> **KETENTUAN LATIHAN**:
1/ Gantilah "Steve Rogers" dengan "Captain America" pada bagian ulasan film Captain America yang dimulai dari "Semenjak Marvel Cinematic" dan berlanjut sampai "sci-fi apalagi superhero.", lalu tuliskan bagian itu kembali.
2/ Tolong lanjutkan ulasan film Captain America itu mulai dari kalimat terakhirnya.

> **KUTIPAN TEKS**:

----------

Dua tahun pasca pertarungan dahsyat dlm ‘The Avengers’, Captain America (Chris Evan) dibantu agen Natasha Romanoff aka Black Widow (Scarlett Johansson) menjalankan sebuah misi S.H.I.E.L.D. dlm sebuah kapal yg disinyalir mengalami pembajakan. Keberhasilan misi tsb ternyata hanyalah awal dari sebuah kekacauan baru, sebuah konspirasi hitam didalam tubuh S.H.I.E.L.D. sendiri, keraguan sang Captain atas apa yg dirahasiakan darinya ditambah munculnya sosok masa lalu yg mengerikan, villain baru (yg pada saat melihat trailer saya sudah jatuh hati sama karakter ini), The Winter Soldier. Nick Fury (Samuel L. Jackson) yg tengah diburu sang villain menaruh kepercayaan pada Steve Rogers utk mengungkap tabir dibalik semua konspirasi itu. Ditengah menghilangnya kepercayaan, Steve beruntung karena masih ada Natasha Romanoff dan teman berlarinya, Sam Wilson aka Falcon (Anthony Mackie) yg membantu menyingkap konspirasi tersebut. Apa yg terjadi, siapa dalangnya dan apa bahayanya.


Apa yg membuat line-up superhero Marvel menjadi begitu hebat ketika dijadikan live action adalah bahwa Kevin Feige (Presiden Marvel Studio) bersama semua jajaran2ya sudah punya konsep dan visi yg jelas mengenai adaptasi komik yg mereka buat. Dgn embel-embel Marvel Cinematic Universe-nya (dan digadang-gadang akan berlangsung sampai 2028 kelak), mereka semua sudah tahu apa yg harus mereka lakukan ke depan. Hal ini berbanding terbalik dgn pesaing utamanya, DC Comics. Yang walaupun sempat menghentak lewat ‘The Dark Knight’, namun sehabis itu Marvel justru semakin jauh didepan meninggalkan pesaingnya itu.
Semenjak Marvel Cinematic Universe fase ke-2 bergulir, diawali dgn kemunculan Iron Man 3, Thor 2: The Dark World sampai Captain America: The Winter Soldier (dan masih menyisakan 'Guardians of the Galaxy' Agustus nanti), perubahan tone sangat, sangat terasa dlm film2 Marvel. Kalau ditanya siapa yg terbaik, saya akan bilang filmnya Steve Rogers yg baru ini. Bahkan dgn superhero solo Marvel lainnya. Dan kita tidak akan menyangka bahwa orang dibalik kehebatan ‘The Winter Soldier’ adalah dua kakak-beradik, Anthony Russo & Joe Russo yg justru tidak punya track record menggarap film sci-fi apalagi superhero.

----------

> **DATA BARIS**:

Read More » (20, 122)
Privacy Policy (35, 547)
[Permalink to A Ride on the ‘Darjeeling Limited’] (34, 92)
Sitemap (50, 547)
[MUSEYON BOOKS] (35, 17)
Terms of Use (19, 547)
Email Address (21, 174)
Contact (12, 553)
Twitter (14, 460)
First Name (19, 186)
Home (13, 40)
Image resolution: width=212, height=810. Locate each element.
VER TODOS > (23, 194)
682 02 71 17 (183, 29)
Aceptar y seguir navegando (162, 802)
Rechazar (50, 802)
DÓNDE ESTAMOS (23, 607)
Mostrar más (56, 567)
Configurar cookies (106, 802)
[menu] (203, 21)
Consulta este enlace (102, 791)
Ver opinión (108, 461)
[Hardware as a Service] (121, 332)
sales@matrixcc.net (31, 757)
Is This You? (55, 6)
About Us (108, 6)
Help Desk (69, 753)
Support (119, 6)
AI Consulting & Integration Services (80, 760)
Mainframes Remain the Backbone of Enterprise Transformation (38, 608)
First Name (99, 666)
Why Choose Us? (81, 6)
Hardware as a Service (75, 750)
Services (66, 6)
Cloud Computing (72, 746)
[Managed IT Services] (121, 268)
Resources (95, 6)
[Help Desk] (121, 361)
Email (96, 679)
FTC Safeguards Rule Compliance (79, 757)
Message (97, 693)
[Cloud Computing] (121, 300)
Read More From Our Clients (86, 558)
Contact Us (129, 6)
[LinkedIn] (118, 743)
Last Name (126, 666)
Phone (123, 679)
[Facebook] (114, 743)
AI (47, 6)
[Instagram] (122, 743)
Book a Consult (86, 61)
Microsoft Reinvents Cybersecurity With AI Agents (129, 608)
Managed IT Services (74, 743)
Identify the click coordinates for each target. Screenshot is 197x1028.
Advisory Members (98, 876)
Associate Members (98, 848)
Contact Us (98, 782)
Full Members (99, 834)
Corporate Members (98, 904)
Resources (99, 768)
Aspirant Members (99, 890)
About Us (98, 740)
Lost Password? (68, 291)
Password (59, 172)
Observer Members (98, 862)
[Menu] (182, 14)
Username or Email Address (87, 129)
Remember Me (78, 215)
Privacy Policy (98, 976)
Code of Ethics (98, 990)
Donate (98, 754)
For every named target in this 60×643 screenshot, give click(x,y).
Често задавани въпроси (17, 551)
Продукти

----------

> **JAWABAN TUGAS**:
1/
Semenjak Marvel Cinematic Universe fase ke-2 bergulir, diawali dgn kemunculan Iron Man 3, Thor 2: The Dark World sampai Captain America: The Winter Soldier (dan masih menyisakan 'Guardians of the Galaxy' Agustus nanti), perubahan tone sangat, sangat terasa dlm film2 Marvel. Kalau ditanya siapa yg terbaik, saya akan bilang filmnya Captain America yg baru ini. Bahkan dgn superhero solo Marvel lainnya. Dan kita tidak akan menyangka bahwa orang dibalik kehebatan ‘The Winter Soldier’ adalah dua kakak-beradik, Anthony Russo & Joe Russo yg justru tidak punya track record menggarap film sci-fi apalagi superhero.

2/
Sangat berbeda dengan prekuelnya, dgn bantuan naskah Christopher Marcus & Stephen McFelly, ‘The Winter Soldier’  dibawa Russo bersaudara dlm ranah spy thriller, espionage ala-ala Bourne & Bond lengkap dengan segala intrik politik dan konspirasi didalamnya, fighting scene ala-ala ‘The Raid’ (dan memang diakui sendiri oleh mereka bahwa film ini terinspirasi ‘The Raid’). Tanpa menghilangkan signature-nya sbg superhero, hal-hal tadi sangat berpengaruh terhadap gaya bercerita Captain America kali ini. Semakin kompleksnya cerita + nuansa kelam yg coba dihadirkan menjadi tontonan yg segar sekaligus menegangkan. Dan jangan aneh (walaupun tidak sampai hilang) bila ‘The Winter Soldier’ meminimalisir  humor-humor yg sering kita saksikan dlm film-filmnya Marvel.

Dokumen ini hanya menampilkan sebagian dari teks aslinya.